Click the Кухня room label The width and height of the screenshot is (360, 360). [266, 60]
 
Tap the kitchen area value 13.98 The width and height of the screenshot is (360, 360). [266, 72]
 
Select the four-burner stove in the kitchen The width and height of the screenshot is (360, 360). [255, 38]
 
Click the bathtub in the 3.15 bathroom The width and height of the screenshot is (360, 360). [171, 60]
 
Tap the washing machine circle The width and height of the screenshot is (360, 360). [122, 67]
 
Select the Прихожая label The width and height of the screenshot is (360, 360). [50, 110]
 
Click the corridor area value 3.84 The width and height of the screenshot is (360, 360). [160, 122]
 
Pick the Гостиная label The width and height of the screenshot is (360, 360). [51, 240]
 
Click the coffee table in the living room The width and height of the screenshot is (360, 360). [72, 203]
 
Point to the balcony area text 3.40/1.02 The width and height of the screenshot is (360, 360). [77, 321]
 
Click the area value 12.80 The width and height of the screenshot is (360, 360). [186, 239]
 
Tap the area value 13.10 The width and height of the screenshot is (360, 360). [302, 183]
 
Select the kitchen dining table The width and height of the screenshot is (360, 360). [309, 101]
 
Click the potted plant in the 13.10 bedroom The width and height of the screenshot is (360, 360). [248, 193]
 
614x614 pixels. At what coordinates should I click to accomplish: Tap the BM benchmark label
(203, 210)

- - - -

WHAT THE TASK REQUIRES: How many lines in the items above contain the string "table"? Case counts, and reply with the number only.

WORKED SOLUTION: 2